* **Work instructions**
From the line that contains "Given: Open the left photo of gray-haired man" down to the final line below, please repeat each line exactly and nothing more, with no pictures.

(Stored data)
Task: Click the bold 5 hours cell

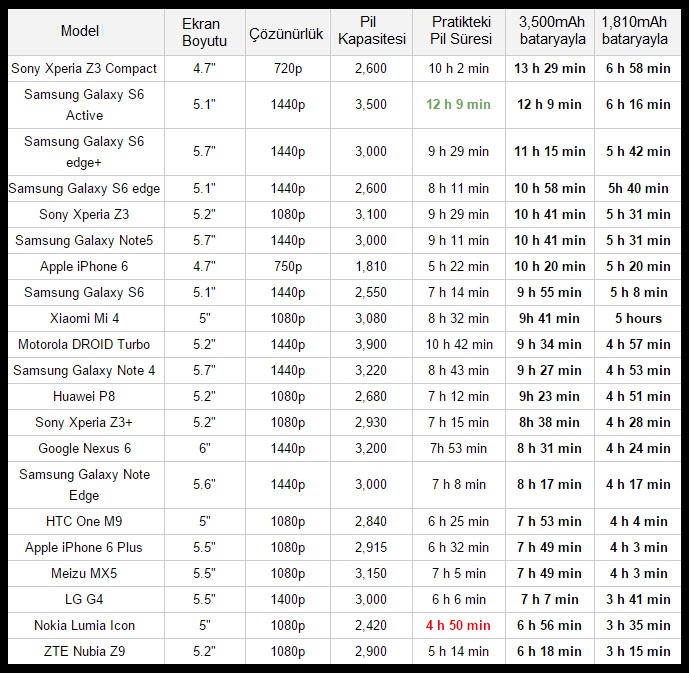Action: tap(638, 318)
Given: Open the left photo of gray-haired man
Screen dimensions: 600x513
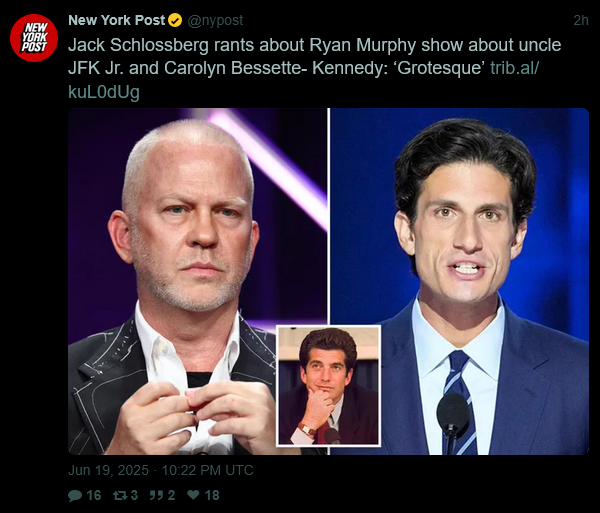Looking at the screenshot, I should click(197, 281).
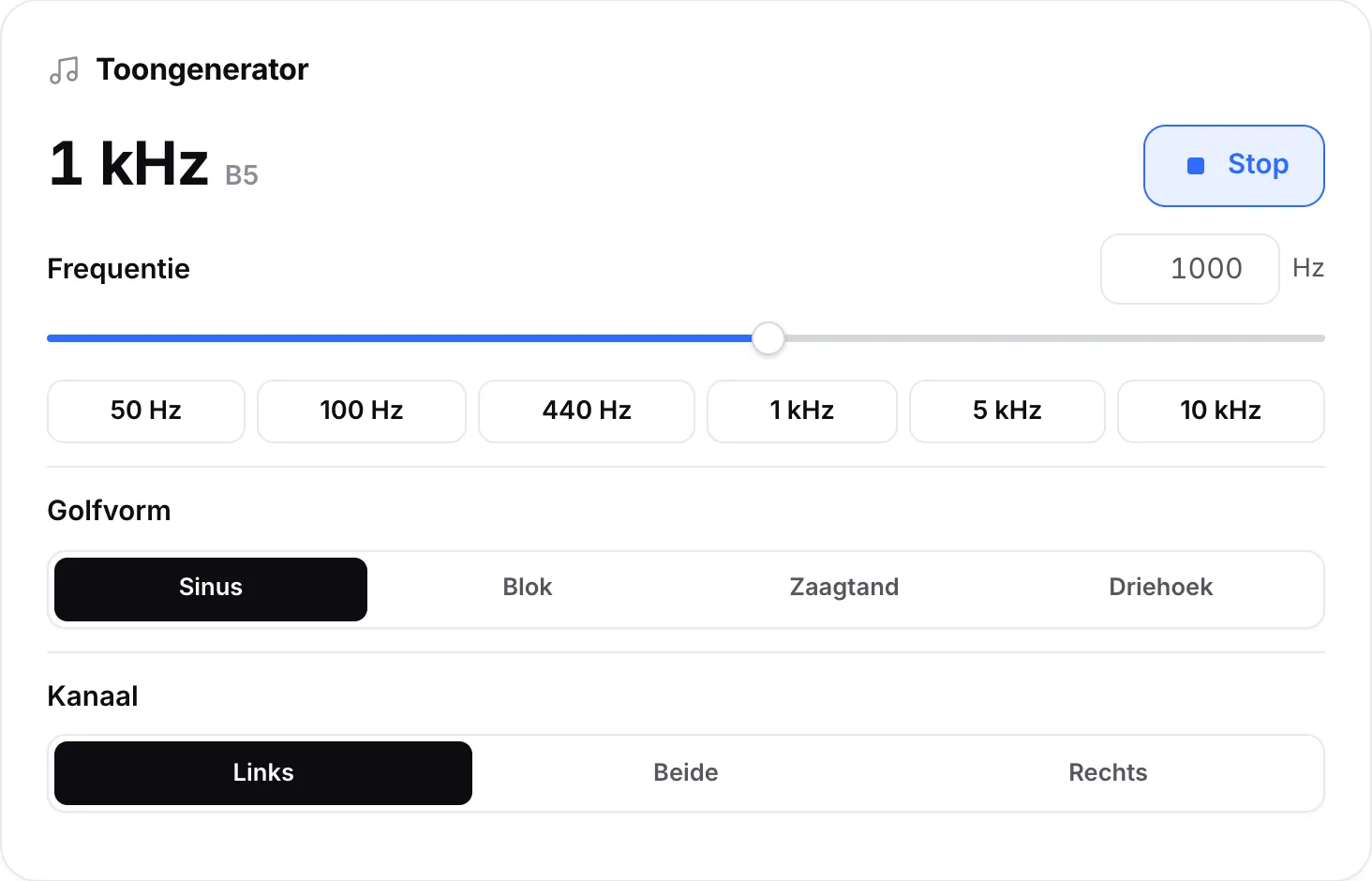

* **Problem solution**
Given: Open the left photo of gray-haired man
Screen dimensions: 600x513
Looking at the screenshot, I should click(197, 281).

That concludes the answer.